DATA UNDER STUDY ▸
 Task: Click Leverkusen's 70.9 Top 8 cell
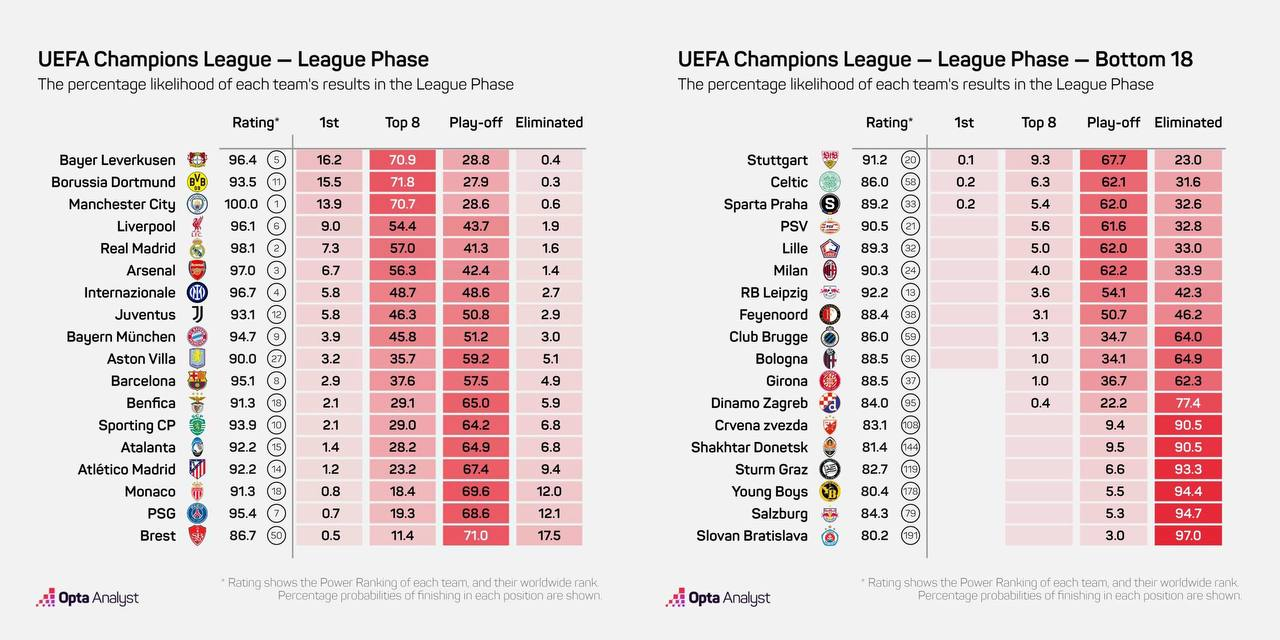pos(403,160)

* * *

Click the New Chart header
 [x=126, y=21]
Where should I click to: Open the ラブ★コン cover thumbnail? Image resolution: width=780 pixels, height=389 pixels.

* * *

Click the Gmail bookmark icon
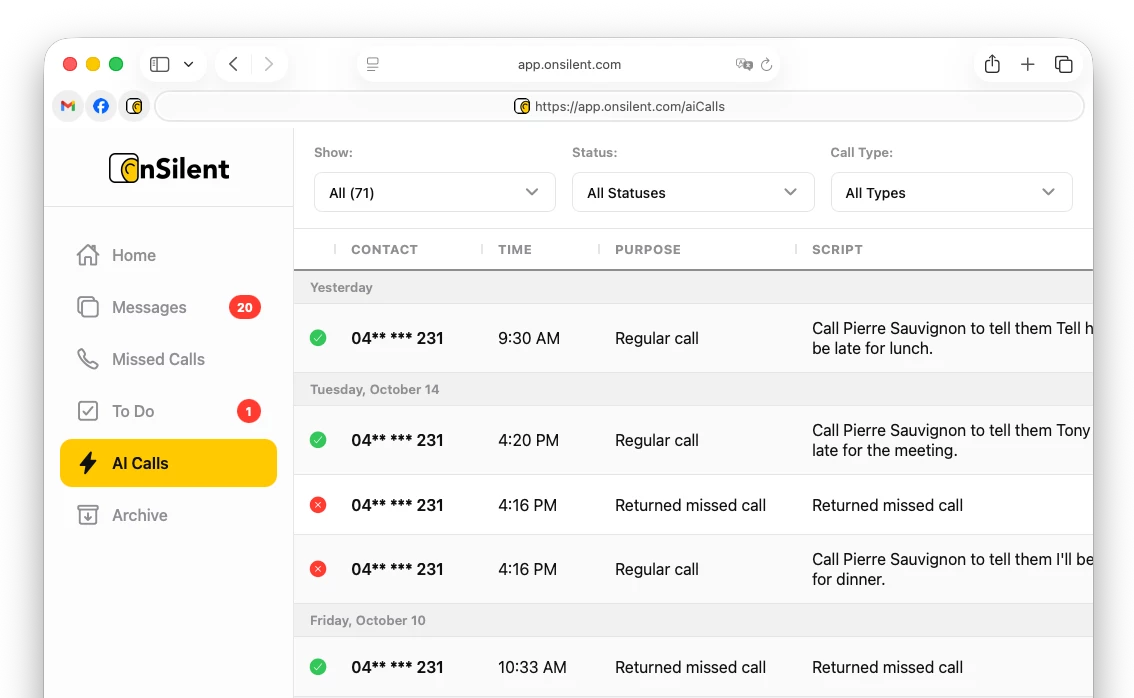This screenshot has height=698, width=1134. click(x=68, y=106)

EXERCISE ▸ Copy, exactly and only, the lines above that begin with the one containing "Click the New Chart header" and finish with the one containing "Where should I".

RESULT OF THIS TASK ▸
Click the New Chart header
 [x=126, y=21]
Where should I click to: Open the ラブ★コン cover thumbnail? Image resolution: width=780 pixels, height=389 pixels.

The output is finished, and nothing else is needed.